YOUR INSTRUCTIONS:
Could you output these entries line for line, without changing a word, but leaving out the pictures?
========================================
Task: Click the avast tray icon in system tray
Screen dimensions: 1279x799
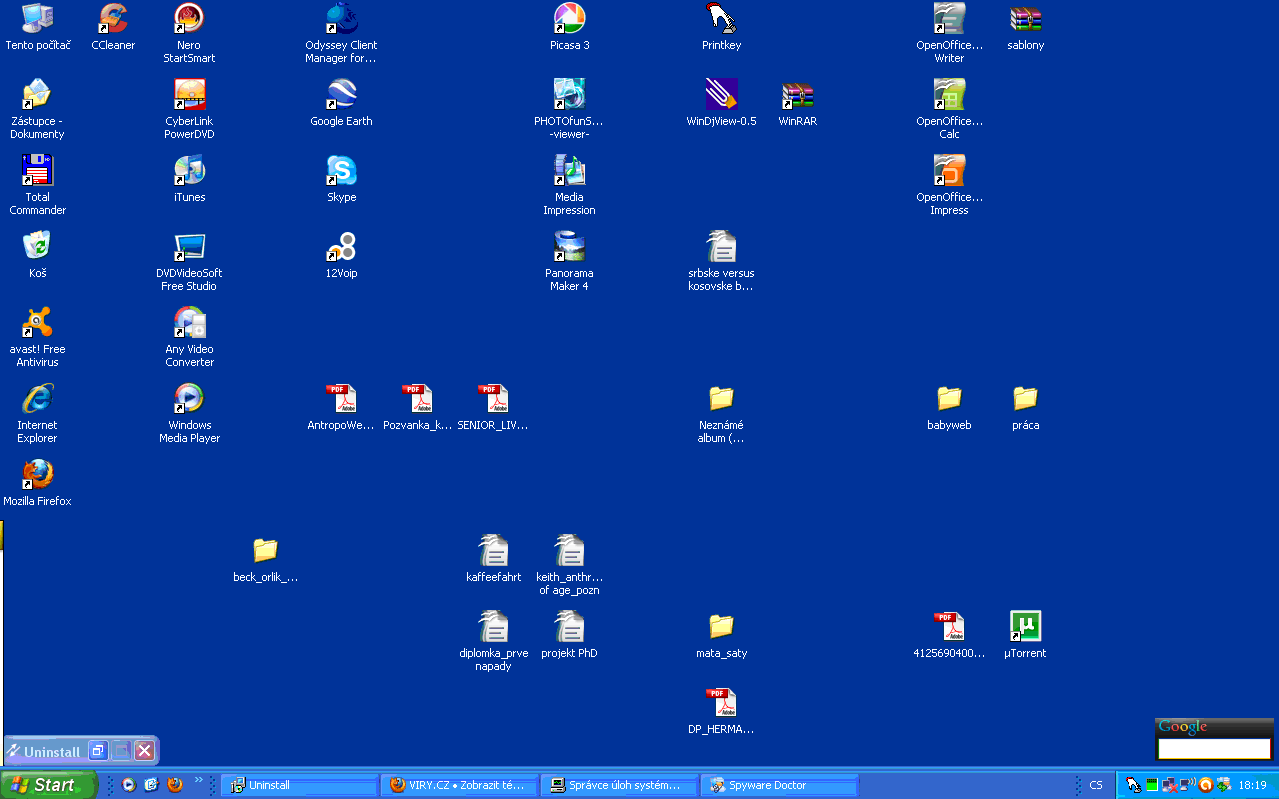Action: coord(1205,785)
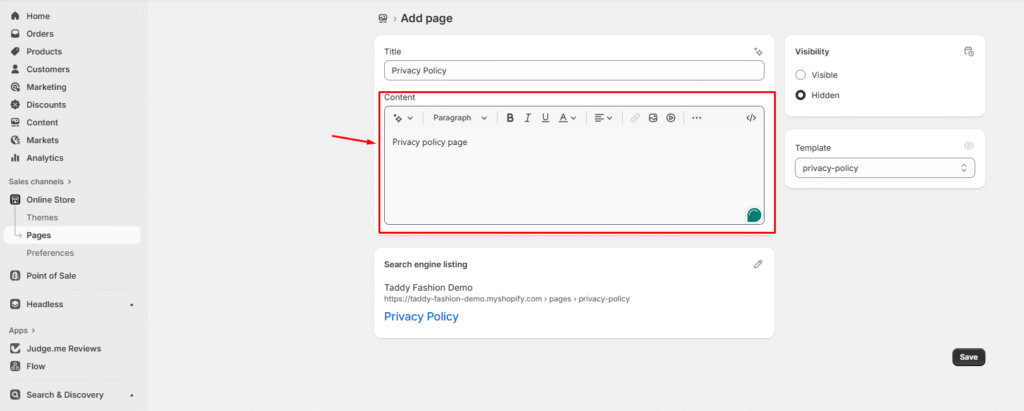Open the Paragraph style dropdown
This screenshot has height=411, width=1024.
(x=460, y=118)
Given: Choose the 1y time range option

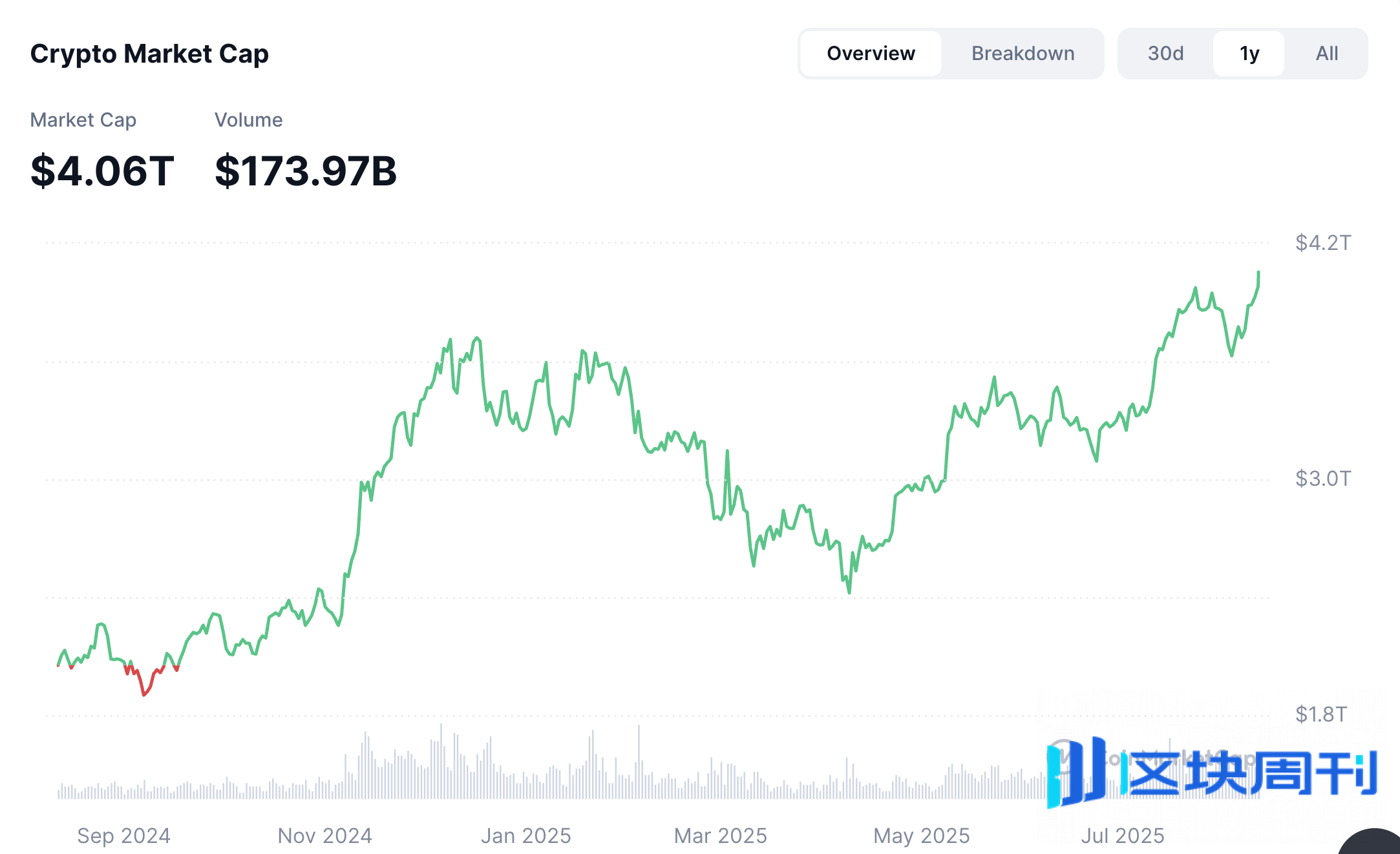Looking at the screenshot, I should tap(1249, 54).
========================================
WRITTEN RESPONSE:
Task: Click the avast tray icon in system tray
Screen dimensions: 1279x799
Action: coord(1205,785)
Open the Paragraph style dropdown
This screenshot has height=411, width=1024.
(x=460, y=118)
Given: Choose the 1y time range option

Looking at the screenshot, I should tap(1249, 54).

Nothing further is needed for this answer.